1 is an overall schematic diagram of an elevator apparatus to which the present invention is applied. It is a front view which shows the Example of the elevator apparatus which concerns on this invention. It is a side view of the governing part for a raise in a present Example. It is a cross-sectional view which shows the principal part of the raise speed control part in a present Example. It is a longitudinal cross-sectional view which shows the principal part of the governing part for a raise in a present Example. It is a cross-sectional view which shows the principal part of the governing part for descent | fall in a present Example. It is a longitudinal cross-sectional view which shows the principal part of the governing part for a fall in a present Example. It is a cross-sectional view which shows the state at the time of the normal rotation of the governing part for a raise in a present Example. It is a longitudinal cross-sectional view which shows the state at the time of the normal rotation of the governing part for a raise in a present Example. It is a cross-sectional view which shows the state at the time of reverse rotation of the descent | fall governing part in a present Example. It is a longitudinal cross-sectional view which shows the state at the time of reverse rotation of the descent | fall speed control part in a present Example. It is a cross-sectional view which shows the state at the time of the normal rotation of the descent | fall governing part in a present Example. It is a longitudinal cross-sectional view which shows the state at the time of forward rotation of the descent | fall governing part in a present Example. It is a cross-sectional view which shows the state at the time of reverse rotation of the raise speed control part in a present Example. It is a longitudinal cross-sectional view which shows the state at the time of reverse rotation of the raise speed control part in a present Example.

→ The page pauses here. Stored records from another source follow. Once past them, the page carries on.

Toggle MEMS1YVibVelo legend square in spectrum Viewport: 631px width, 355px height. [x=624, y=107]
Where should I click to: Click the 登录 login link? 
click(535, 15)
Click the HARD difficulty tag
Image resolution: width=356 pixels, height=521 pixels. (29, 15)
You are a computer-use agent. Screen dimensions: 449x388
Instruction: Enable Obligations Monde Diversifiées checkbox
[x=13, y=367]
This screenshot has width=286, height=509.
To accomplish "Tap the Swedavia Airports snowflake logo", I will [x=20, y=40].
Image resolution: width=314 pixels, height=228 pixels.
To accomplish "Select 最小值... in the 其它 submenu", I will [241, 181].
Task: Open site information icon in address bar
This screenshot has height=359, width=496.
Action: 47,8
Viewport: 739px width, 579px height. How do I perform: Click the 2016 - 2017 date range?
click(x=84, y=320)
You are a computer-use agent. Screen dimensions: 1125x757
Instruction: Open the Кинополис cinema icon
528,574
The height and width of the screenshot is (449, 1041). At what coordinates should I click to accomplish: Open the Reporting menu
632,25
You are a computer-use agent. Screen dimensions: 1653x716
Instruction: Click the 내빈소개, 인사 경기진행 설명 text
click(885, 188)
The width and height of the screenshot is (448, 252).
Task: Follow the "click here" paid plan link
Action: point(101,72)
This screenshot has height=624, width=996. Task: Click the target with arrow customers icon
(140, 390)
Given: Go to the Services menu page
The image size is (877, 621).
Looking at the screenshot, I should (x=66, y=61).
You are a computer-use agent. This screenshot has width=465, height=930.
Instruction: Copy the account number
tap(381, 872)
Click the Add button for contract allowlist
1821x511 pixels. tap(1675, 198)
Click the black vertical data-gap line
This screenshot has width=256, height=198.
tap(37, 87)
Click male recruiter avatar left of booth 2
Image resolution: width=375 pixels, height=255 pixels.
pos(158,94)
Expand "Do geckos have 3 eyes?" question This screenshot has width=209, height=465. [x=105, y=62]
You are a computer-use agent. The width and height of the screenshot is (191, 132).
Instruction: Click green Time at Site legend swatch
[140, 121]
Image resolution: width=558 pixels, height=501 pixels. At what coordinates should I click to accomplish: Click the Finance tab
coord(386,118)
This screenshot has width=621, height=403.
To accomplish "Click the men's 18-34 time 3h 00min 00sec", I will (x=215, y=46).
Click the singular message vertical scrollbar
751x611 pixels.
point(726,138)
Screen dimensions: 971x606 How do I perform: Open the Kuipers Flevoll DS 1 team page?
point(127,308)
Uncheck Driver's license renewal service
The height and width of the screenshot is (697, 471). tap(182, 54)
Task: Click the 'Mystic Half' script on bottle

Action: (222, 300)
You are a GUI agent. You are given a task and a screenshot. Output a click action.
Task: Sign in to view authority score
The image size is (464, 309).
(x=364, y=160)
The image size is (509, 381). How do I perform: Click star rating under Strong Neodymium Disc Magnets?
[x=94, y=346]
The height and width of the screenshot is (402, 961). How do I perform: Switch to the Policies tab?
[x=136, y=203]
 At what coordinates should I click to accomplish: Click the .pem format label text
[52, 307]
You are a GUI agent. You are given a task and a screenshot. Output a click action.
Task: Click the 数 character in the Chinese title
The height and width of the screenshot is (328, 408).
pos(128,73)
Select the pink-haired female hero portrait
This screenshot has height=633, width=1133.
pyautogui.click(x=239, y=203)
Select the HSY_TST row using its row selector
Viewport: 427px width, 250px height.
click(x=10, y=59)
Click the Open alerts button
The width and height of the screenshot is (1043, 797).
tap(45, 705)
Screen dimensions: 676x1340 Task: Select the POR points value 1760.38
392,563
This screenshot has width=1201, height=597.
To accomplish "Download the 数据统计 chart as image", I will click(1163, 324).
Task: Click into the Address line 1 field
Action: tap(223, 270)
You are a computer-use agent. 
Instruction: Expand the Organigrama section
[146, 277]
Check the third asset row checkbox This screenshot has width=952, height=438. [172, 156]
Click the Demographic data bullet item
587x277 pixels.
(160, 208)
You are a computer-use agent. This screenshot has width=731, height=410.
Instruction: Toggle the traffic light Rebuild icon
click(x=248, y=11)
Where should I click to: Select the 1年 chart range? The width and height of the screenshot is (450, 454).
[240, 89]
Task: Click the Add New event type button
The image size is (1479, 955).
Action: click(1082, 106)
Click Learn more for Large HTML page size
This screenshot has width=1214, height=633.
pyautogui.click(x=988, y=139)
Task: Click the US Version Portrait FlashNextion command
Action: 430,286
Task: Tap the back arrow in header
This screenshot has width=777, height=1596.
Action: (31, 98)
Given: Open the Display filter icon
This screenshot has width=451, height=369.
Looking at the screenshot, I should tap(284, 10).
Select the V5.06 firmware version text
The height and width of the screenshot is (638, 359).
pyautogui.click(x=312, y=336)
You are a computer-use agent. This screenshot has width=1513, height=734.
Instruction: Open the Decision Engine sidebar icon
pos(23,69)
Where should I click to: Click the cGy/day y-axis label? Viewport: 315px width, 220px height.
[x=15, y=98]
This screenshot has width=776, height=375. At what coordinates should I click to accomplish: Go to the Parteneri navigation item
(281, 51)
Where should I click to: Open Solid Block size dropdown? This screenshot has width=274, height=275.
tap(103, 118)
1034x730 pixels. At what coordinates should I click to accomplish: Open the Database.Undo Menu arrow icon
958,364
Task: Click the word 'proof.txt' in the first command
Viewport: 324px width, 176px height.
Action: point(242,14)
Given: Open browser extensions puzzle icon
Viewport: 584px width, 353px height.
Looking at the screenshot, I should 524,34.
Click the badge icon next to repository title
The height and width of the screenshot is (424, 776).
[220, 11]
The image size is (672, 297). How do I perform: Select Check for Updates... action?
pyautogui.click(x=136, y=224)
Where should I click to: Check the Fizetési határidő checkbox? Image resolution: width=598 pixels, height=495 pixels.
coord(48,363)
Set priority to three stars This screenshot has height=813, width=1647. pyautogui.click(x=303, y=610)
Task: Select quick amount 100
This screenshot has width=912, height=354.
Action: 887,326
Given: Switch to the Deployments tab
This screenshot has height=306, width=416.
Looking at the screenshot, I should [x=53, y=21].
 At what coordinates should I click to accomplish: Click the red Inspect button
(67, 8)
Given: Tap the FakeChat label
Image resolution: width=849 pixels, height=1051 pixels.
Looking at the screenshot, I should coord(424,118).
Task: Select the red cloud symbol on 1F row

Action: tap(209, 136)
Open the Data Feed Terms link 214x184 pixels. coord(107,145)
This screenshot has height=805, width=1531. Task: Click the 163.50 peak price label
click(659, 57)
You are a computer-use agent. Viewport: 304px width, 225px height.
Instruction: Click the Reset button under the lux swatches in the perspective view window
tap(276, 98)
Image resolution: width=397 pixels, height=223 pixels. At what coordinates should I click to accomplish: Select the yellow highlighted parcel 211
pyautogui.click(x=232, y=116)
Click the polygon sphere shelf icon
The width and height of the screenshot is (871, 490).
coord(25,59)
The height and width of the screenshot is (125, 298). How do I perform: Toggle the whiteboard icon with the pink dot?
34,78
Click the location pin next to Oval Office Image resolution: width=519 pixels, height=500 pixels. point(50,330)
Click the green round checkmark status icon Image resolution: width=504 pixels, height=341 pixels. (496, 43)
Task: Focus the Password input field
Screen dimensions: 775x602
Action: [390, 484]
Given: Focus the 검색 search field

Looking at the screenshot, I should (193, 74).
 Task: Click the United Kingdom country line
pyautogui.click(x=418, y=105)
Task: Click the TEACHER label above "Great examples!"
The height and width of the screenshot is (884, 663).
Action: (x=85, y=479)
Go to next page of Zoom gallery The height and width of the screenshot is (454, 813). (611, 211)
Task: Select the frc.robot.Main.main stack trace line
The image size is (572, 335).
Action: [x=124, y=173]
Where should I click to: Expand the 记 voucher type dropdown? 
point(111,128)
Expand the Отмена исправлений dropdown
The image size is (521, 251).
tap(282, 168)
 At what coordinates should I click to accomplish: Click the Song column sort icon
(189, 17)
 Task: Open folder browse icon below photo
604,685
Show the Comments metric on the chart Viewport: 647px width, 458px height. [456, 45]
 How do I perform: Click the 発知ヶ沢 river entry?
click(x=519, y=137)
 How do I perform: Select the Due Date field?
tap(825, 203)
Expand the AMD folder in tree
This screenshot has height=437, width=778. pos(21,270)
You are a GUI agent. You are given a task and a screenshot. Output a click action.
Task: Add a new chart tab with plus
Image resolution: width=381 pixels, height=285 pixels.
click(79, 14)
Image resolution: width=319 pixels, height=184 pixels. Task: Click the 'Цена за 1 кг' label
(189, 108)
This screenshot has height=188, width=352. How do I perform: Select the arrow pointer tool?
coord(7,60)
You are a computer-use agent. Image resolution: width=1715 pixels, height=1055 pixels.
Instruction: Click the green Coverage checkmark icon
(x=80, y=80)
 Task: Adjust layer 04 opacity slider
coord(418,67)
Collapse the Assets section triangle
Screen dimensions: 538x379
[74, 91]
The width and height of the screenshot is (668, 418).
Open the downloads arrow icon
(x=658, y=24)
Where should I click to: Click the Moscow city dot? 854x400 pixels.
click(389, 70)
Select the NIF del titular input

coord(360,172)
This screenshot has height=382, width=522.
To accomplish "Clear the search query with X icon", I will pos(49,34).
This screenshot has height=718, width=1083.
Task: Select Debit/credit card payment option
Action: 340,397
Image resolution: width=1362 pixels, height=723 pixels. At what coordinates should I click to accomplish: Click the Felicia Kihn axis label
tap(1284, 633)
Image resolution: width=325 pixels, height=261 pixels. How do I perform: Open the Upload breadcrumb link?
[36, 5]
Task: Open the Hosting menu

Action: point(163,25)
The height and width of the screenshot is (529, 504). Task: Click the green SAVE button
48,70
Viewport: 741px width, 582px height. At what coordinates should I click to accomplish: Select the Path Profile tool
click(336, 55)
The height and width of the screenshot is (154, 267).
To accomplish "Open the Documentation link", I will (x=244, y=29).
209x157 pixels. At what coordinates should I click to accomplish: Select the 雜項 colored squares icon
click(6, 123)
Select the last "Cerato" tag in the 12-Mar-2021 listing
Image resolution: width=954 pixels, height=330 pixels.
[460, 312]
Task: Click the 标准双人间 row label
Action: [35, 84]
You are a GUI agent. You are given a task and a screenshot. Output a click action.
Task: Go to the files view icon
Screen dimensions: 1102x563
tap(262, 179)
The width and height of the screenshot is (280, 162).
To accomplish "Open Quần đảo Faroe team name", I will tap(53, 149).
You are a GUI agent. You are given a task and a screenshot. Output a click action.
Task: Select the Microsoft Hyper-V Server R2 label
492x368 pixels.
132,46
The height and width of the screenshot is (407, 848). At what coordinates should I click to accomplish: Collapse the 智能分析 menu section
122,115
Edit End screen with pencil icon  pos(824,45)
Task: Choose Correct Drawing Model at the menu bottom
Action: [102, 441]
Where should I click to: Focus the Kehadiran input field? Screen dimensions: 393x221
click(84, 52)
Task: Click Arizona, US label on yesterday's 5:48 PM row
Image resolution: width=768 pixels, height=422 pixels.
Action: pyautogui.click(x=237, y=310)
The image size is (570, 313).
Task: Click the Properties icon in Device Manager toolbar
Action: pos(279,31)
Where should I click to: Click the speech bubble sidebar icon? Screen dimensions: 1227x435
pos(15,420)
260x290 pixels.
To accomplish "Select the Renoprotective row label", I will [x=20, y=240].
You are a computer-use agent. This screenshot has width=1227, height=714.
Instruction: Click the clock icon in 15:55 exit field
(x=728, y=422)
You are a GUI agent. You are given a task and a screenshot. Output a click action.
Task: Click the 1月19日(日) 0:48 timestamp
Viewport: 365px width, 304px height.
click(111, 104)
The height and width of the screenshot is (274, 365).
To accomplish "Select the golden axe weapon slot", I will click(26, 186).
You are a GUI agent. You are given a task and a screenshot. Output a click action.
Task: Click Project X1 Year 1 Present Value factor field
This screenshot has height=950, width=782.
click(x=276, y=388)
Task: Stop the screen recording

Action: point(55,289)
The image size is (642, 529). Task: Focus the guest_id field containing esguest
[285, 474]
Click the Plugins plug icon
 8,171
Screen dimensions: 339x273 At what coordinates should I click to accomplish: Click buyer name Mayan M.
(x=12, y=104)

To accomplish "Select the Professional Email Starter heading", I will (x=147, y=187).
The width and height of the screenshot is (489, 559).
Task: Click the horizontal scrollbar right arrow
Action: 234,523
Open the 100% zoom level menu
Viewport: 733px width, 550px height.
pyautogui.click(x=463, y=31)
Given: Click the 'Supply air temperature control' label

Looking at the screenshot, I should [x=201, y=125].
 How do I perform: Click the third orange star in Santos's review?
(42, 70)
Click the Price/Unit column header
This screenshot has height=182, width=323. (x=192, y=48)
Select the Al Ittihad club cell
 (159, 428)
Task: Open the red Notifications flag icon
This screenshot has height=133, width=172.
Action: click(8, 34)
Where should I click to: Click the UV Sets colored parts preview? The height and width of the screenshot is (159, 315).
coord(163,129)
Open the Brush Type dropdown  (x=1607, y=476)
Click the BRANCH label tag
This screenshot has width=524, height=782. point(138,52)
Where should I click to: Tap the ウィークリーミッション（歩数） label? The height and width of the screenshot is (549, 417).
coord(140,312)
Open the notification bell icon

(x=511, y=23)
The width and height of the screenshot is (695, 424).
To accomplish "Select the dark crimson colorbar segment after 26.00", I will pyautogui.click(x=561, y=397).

Embodiments of an elevator apparatus according to the present invention will be described below with reference to the drawings.
[Basic configuration]
As shown in FIG. 1, the elevator apparatus includes a hoistway 1 formed in a building, a machine room 2 provided immediately above the hoistway 1, an elevating body that raises and lowers the hoistway 1, that is, a car 3 and a balance. The main rope 5 connected to the weight 4, the car 3 and the counterweight 4, the hoisting machine 6 installed in the machine room 2 to drive the main rope 5, and standing on the hoistway 1 The guide rail 7 for the car that guides the raising and lowering of the car 3, the guide rail 8 for the counterweight that is set up in the hoistway 1 to guide the raising and lowering of the counterweight 4, and the lifting speed of the car 3 is monitored. A speed governor 9 for emergency stopping the car 3 when the car 3 falls into a predetermined overspeed state, and an emergency stop device 10 provided in the car 3 for mechanically emergency stopping the car 3 It has.

As shown in FIG. 1, the governor 9 has an endless shape and is disposed on the hoistway 1 and fixed to a governor rope 9a having one end connected to the elevator through a connecting member 11 and a horizontal shaft to be described later. A governor pulley 9b around which the curved portion at the upper end of the governor rope 9a is wound, and a pulley disposed at the lower part of the hoistway 1 and around which the curved portion at the lower end of the governor rope 9a is wound around 9c.
[Governor]
As shown in FIG. 2, the speed governor 9 according to the present embodiment has two flyball-type speed governors, that is, an ascending governor 100 and a descending governor so as to sandwich the governor pulley 9b. 200 is arranged.

  As shown in FIGS. 2 and 3, the ascending speed governor 100 is fixed to a horizontal shaft 9e that is pivotally supported by the speed governor housing 9d, and is located on one side of the speed governor pulley 9b and has its center of rotation. Drive bevel gear 101 arranged concentrically, driven bevel gear 102 meshed with the drive bevel gear 101, a vertical shaft 103 supported by the driven bevel gear 102, and an arm 104 pivoted on the upper end of the vertical shaft 103 A fly ball 105 fixed to the lower end of the arm 104, a sliding tube 106 fitted to the vertical shaft 103, and a fitting between the vertical shaft 103 and the upper end of the vertical shaft 103 and the sliding tube 106. And a spring 107 that urges the sliding tube 106 downward.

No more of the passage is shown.